Your task:
All of the entries below are to be copied word for word.

Stored items from a collection
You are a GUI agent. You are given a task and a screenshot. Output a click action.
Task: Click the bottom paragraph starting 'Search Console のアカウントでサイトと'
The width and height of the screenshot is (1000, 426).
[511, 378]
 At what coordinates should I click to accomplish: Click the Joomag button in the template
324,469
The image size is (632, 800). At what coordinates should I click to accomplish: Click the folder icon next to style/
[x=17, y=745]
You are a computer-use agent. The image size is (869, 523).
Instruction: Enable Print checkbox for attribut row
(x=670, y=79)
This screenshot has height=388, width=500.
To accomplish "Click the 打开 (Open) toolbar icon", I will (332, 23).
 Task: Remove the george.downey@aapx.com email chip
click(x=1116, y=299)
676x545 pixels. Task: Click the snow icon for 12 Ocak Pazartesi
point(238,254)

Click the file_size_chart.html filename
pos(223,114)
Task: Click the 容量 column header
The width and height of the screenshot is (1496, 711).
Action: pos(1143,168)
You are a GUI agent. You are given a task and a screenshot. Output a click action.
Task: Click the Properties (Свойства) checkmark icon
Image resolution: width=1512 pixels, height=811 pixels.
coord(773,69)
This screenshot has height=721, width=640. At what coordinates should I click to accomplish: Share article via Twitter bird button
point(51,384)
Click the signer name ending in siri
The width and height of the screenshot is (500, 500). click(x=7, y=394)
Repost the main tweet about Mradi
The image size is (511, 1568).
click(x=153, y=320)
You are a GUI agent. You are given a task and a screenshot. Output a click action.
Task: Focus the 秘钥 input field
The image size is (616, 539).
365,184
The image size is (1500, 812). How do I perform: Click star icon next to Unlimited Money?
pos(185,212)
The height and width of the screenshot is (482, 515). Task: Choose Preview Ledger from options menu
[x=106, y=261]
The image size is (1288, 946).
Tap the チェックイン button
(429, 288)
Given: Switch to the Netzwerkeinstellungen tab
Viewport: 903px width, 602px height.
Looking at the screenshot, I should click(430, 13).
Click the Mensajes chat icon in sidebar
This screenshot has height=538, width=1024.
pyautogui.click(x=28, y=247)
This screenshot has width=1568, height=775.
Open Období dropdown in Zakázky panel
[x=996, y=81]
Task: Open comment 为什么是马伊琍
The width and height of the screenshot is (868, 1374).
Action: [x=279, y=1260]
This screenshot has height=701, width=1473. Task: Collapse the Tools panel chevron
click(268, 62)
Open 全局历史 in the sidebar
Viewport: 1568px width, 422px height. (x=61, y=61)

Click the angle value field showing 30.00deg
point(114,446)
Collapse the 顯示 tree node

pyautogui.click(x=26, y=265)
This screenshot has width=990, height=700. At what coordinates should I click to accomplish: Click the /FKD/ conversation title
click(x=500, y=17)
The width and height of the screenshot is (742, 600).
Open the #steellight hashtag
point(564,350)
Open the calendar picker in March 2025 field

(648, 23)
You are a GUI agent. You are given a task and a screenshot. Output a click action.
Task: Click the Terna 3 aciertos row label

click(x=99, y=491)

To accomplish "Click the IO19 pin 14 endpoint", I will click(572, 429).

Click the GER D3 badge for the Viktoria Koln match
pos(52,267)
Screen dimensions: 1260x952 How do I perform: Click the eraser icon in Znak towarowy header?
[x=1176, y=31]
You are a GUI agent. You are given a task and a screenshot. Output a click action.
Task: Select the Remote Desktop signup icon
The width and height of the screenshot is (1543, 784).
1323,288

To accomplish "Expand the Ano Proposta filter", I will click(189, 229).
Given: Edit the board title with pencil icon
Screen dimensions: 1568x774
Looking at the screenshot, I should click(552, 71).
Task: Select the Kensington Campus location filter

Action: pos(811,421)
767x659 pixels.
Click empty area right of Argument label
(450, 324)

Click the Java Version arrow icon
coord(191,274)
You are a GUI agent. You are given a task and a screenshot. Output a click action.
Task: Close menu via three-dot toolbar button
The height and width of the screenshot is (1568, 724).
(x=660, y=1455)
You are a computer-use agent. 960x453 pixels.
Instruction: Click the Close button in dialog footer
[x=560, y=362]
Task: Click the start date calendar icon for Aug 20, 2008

Exercise answer:
You are a GUI agent. You are given a task and a screenshot. Output a click action.
Task: Click the bottom paragraph starting 'Search Console のアカウントでサイトと'
The width and height of the screenshot is (1000, 426).
[511, 378]
 At what coordinates should I click to accomplish: Click the Joomag button in the template
324,469
The image size is (632, 800). At what coordinates should I click to accomplish: Click the folder icon next to style/
[x=17, y=745]
You are a computer-use agent. The image size is (869, 523).
Instruction: Enable Print checkbox for attribut row
(x=670, y=79)
This screenshot has height=388, width=500.
To accomplish "Click the 打开 (Open) toolbar icon", I will (332, 23).
 Task: Remove the george.downey@aapx.com email chip
click(x=1116, y=299)
676x545 pixels. Task: Click the snow icon for 12 Ocak Pazartesi
point(238,254)

Click the file_size_chart.html filename
pos(223,114)
Task: Click the 容量 column header
The width and height of the screenshot is (1496, 711).
Action: pos(1143,168)
You are a GUI agent. You are given a task and a screenshot. Output a click action.
Task: Click the Properties (Свойства) checkmark icon
Image resolution: width=1512 pixels, height=811 pixels.
coord(773,69)
This screenshot has height=721, width=640. At what coordinates should I click to accomplish: Share article via Twitter bird button
point(51,384)
Click the signer name ending in siri
The width and height of the screenshot is (500, 500). click(x=7, y=394)
Repost the main tweet about Mradi
The image size is (511, 1568).
click(x=153, y=320)
You are a GUI agent. You are given a task and a screenshot. Output a click action.
Task: Focus the 秘钥 input field
The image size is (616, 539).
365,184
The image size is (1500, 812). How do I perform: Click star icon next to Unlimited Money?
pos(185,212)
The height and width of the screenshot is (482, 515). Task: Choose Preview Ledger from options menu
[x=106, y=261]
The image size is (1288, 946).
Tap the チェックイン button
(429, 288)
Given: Switch to the Netzwerkeinstellungen tab
Viewport: 903px width, 602px height.
Looking at the screenshot, I should click(430, 13).
Click the Mensajes chat icon in sidebar
This screenshot has height=538, width=1024.
pyautogui.click(x=28, y=247)
This screenshot has width=1568, height=775.
Open Období dropdown in Zakázky panel
[x=996, y=81]
Task: Open comment 为什么是马伊琍
The width and height of the screenshot is (868, 1374).
Action: [x=279, y=1260]
This screenshot has height=701, width=1473. Task: Collapse the Tools panel chevron
click(268, 62)
Open 全局历史 in the sidebar
Viewport: 1568px width, 422px height. (x=61, y=61)

Click the angle value field showing 30.00deg
point(114,446)
Collapse the 顯示 tree node

pyautogui.click(x=26, y=265)
This screenshot has width=990, height=700. At what coordinates should I click to accomplish: Click the /FKD/ conversation title
click(x=500, y=17)
The width and height of the screenshot is (742, 600).
Open the #steellight hashtag
point(564,350)
Open the calendar picker in March 2025 field

(648, 23)
You are a GUI agent. You are given a task and a screenshot. Output a click action.
Task: Click the Terna 3 aciertos row label

click(x=99, y=491)

To accomplish "Click the IO19 pin 14 endpoint", I will click(572, 429).

Click the GER D3 badge for the Viktoria Koln match
pos(52,267)
Screen dimensions: 1260x952 How do I perform: Click the eraser icon in Znak towarowy header?
[x=1176, y=31]
You are a GUI agent. You are given a task and a screenshot. Output a click action.
Task: Select the Remote Desktop signup icon
The width and height of the screenshot is (1543, 784).
1323,288

To accomplish "Expand the Ano Proposta filter", I will click(189, 229).
Given: Edit the board title with pencil icon
Screen dimensions: 1568x774
Looking at the screenshot, I should click(552, 71).
Task: Select the Kensington Campus location filter

Action: pos(811,421)
767x659 pixels.
Click empty area right of Argument label
(450, 324)

Click the Java Version arrow icon
coord(191,274)
You are a GUI agent. You are given a task and a screenshot. Output a click action.
Task: Close menu via three-dot toolbar button
The height and width of the screenshot is (1568, 724).
(x=660, y=1455)
You are a computer-use agent. 960x453 pixels.
Instruction: Click the Close button in dialog footer
[x=560, y=362]
Task: Click the start date calendar icon for Aug 20, 2008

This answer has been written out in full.